Besides the provided benchmarking data, you can also use your own ground truth data. The ground truth data must be in zarr format and must include the following dimensions and coordinates:
- Must include dimensions: station_id, time
- Must include coordinates: latitude, longitude

### Calculate Metrics
This script computes metrics (RMSE only for now) by comparing forecast data against ground truth data for specified time periods and regions. Output are RMSE benchmarks for different variables and lead times in the format of the ground truth data.

#### Options
- `--forecast_loc`: Location of the forecast data (required)
- `--ground_truth_loc`: Location of the ground truth data (defaults to https://opendata.jua.sh/stationbench/meteostat_benchmark.zarr)
- `--start_date`: Start date for benchmarking (required)
- `--end_date`: End date for benchmarking (required)
- `--output_loc`: Output path for benchmarks (required)
- `--region`: Region to benchmark (see `regions.py` for available regions)
- `--name_10m_wind_speed`: Name of 10m wind speed variable (optional)
- `--name_2m_temperature`: Name of 2m temperature variable (optional)

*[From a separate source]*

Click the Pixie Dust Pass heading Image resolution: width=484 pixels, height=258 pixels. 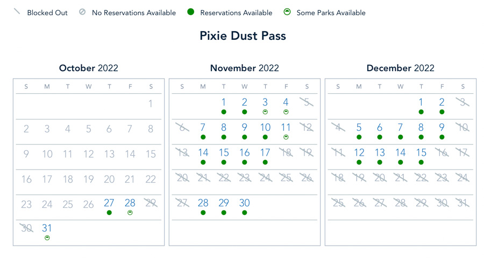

If variable name is not provided, no metrics will be computed for that variable.

#### Example usage
```bash
poetry run python stationbench/calculate_metrics.py \
    --forecast_loc forecast.zarr \
    --start_date 2023-01-01 --end_date 2023-12-31 --output_loc forecast-rmse.zarr \
    --region europe --name_10m_wind_speed "10si" --name_2m_temperature "2t"
```

### Compare forecasts

After generating the metrics, you can use the `compare_forecasts.py` script to compute metrics, create visualizations, and log the results to Weights & Biases (W&B).

#### What it does

The `compare_forecasts.py` script:
1. Computes RMSE (Root Mean Square Error) and skill scores for different variables and lead time ranges.
2. Generates geographical scatter plots showing the spatial distribution of errors.
3. Creates line plots showing the temporal evolution of errors.
4. Logs all visualizations and metrics to a W&B run.

#### Options
- `--evaluation_benchmarks_loc`: Path to the evaluation benchmarks (required)
- `--reference_benchmark_locs`: Dictionary of reference benchmark locations, the first one is used for skill score (required)
- `--run_name`: W&B run name (required)
- `--regions`: Comma-separated list of regions, see `regions.py` for available regions (required)

### Example
```bash
poetry run python stationbench/compare_forecasts.py \
    --evaluation_benchmarks_loc forecast-rmse.zarr \
    --reference_benchmark_locs '{"HRES": "hres-rmse.zarr"}' \
    --regions europe \
    --run_name wandb-run-name
```

### Usage

StationBench can be used either as a Python package or through command-line interfaces.

#### Python Package Usage

```python
import stationbench

# Calculate metrics
stationbench.calculate_metrics(
    forecast_loc="forecast.zarr",
    start_date="2023-01-01",
    end_date="2023-12-31",
    output_loc="forecast-rmse.zarr",
    region="europe",
    name_10m_wind_speed="10si",
    name_2m_temperature="2t"
)

# Compare forecasts
stationbench.compare_forecasts(
    evaluation_benchmarks_loc="forecast-rmse.zarr",
    reference_benchmark_locs={"HRES": "hres-rmse.zarr"},
    run_name="my-comparison",
    regions=["europe"]
)
```

#### Command-Line Usage

Calculate metrics:
```bash
stationbench-calculate \
    --forecast_loc forecast.zarr \
    --start_date 2023-01-01 \
    --end_date 2023-12-31 \
    --output_loc forecast-rmse.zarr \
    --region europe \
    --name_10m_wind_speed "10si" \
    --name_2m_temperature "2t"
```

Compare forecasts:
```bash
stationbench-compare \
    --evaluation_benchmarks_loc forecast-rmse.zarr \
    --reference_benchmark_locs '{"HRES": "hres-rmse.zarr"}' \
    --regions europe \
    --run_name wandb-run-name
```

## Contributing

We welcome contributions! Please see our [CONTRIBUTING.md](CONTRIBUTING.md) for details.

## License

This project is licensed under the MIT License - see the [LICENSE](LICENSE) file for details.